Conquer Difficulties
I go to my sewing basket and pull out a spool of variegated thread and the 12 by 12 square of raw silk I’ve been saving and I move to my sewing machine. I begin to thread paint a maple leaf on the silk square. It’s like the leaves that will fall soon from the trees on our front lawn. My son Dom and his older brother Jason played among these trees when they were growing up. Dom has followed his older brother off to college this fall and our home is quiet as a tomb now
We go into our sewing baskets and magic comes out: a square of raw silk embellished with a maple leaf becomes a memory. We go into our sewing baskets to mark a place in time, to remember, to forget and to begin again. We’ve been doing this since the beginning of time. I think that’s why Eliza Jane Clarkson’s sewing box called out to me when I saw it at the Flynt Center in Historic Deerfield, Deerfield, Massachusetts. It is a Chinese laquerware piece that holds the tools of her needle art: carved ivory needle cases, a red satin pin cushion, an ivory “sewing bird” (a portable pin cushion for her to take along) and tiny balls of ivory colored thread. In the middle of the sewing table is a note written in her own hand that a museum curator found some time ago. It reads “Conquer difficulties.”

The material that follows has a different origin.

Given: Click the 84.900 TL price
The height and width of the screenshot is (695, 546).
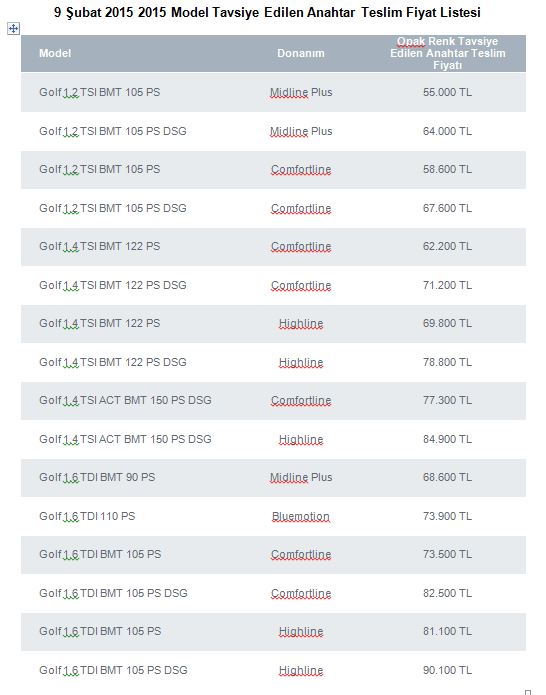Looking at the screenshot, I should click(447, 439).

Mrs. Clarkson hailed from Gloucester, Massachusetts. She lived in the mid-1800s and died in 1907. Eliza married a seafaring man and adventurer, Capt. James A. Clarkson of Gloucester. In 1849, as trade to the Far East opened, he decided his wife should enjoy an adventure, too. Eliza was pleasantly surprised and grateful as she would be one of the first women to travel the ocean to the Far East.
Their ship, the Marathon, cruised to “far away islands and Manila” as reported in the Gloucester Telegraph at the time. At some port she bought the beautiful sewing box with its intricate handwork and foreign beauty. As they were headed for home tragedy struck. Mid-ocean her husband died unexpectedly.
Eliza was the only woman on a ship of superstitious sailors. They wanted the body, and the bad energy that might be with it, thrown overboard. Eliza was adamant that her husband be brought home and buried in Gloucester. Gathering every bit of strength she could, she took a firm stand and assumed charge of the ship. She conquered her difficulties.
It took four months of sailing, that included stops at various islands and help from American consulates, but Eliza got her husband home. And her life went on.
She put all her memories of that trip in her sewing box—sketches and mementos—and she put a reminder to be strong, “Conquer difficulties” as she wrote on the slip of paper to herself. It’s as much of an affirmation of what she did to get her husband home as what she would need to do to live out her life, eighty seven years in all, without him.
When we go to our sewing boxes the messages we send ourselves might not be as concrete at Eliza’s note to herself but they are just as meaningful: my maple leaf that reminds me that memories of little boys running among trees soften an empty nest; one paper-pieced flower reminds me of the comfort quilt our sewing group made for Corrine when she was dying; a hand-pieced star helps me look forward as it joins others to form a crib quilt for my new nephew.